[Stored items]

######

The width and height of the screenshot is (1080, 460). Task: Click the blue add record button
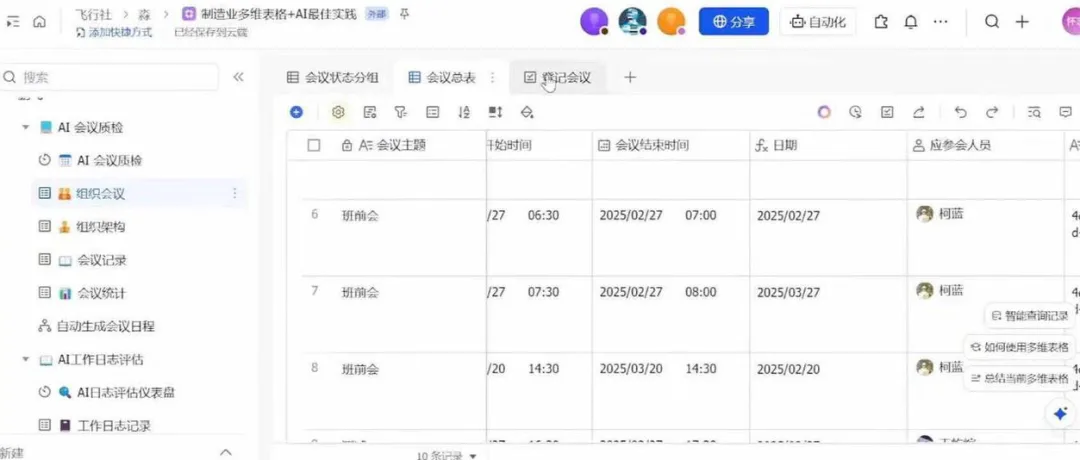click(x=296, y=112)
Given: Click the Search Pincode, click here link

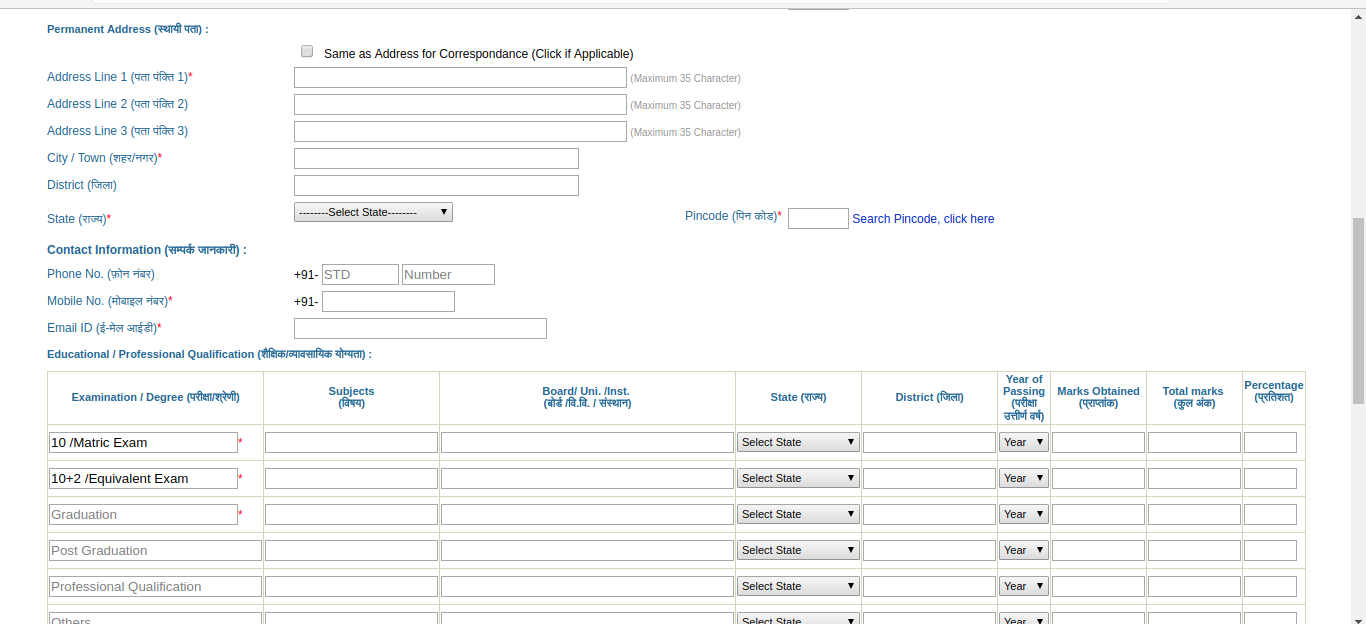Looking at the screenshot, I should [923, 219].
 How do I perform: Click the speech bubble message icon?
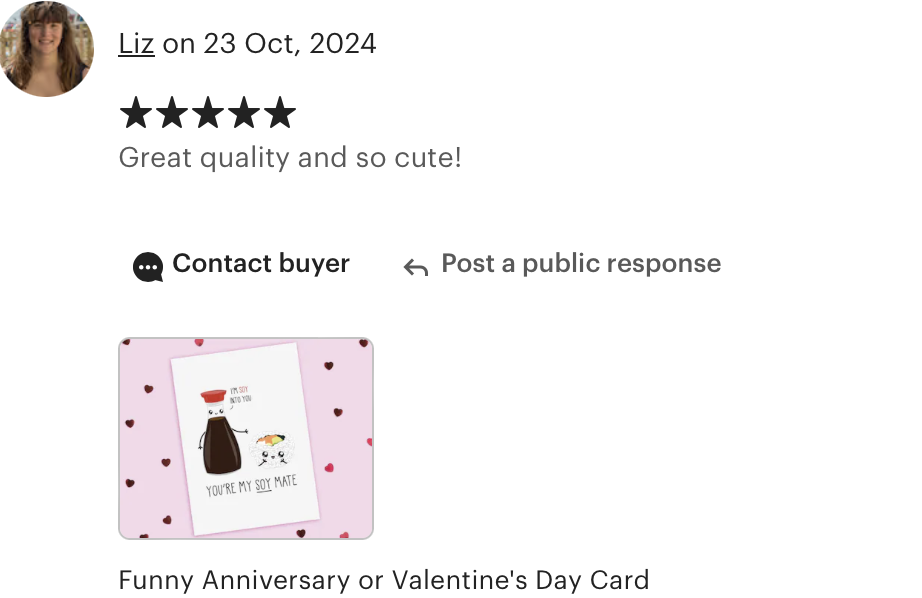tap(148, 267)
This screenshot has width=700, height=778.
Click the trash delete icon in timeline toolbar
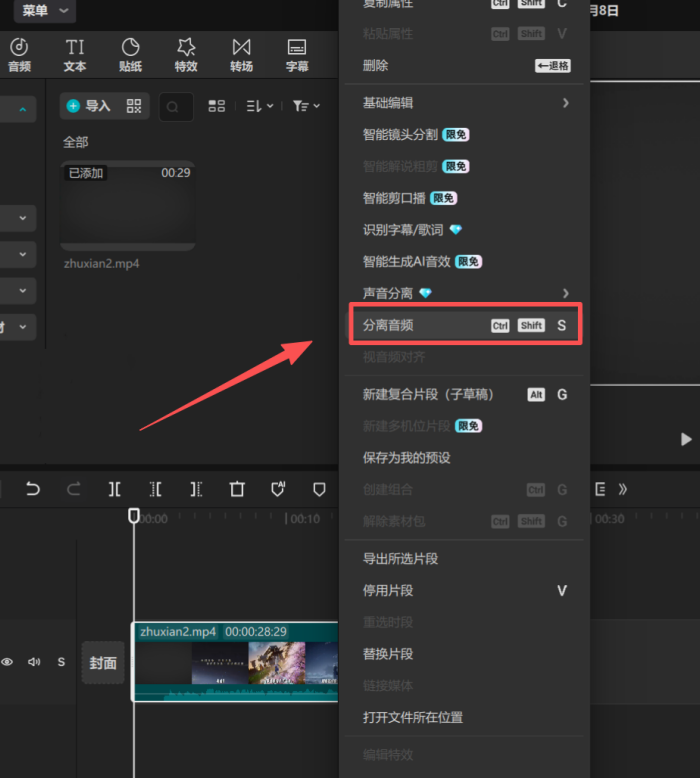pyautogui.click(x=237, y=489)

######

● **What this task involves**
Return only the lines running from the start of the entries above to the line that contains "This screenshot has width=700, height=778.", inclusive, and omit every picture.

● **Written reply**
The width and height of the screenshot is (1080, 460). Task: Click the blue add record button
click(x=296, y=112)
Given: Click the Search Pincode, click here link

Looking at the screenshot, I should [923, 219].
 How do I perform: Click the speech bubble message icon?
tap(148, 267)
This screenshot has width=700, height=778.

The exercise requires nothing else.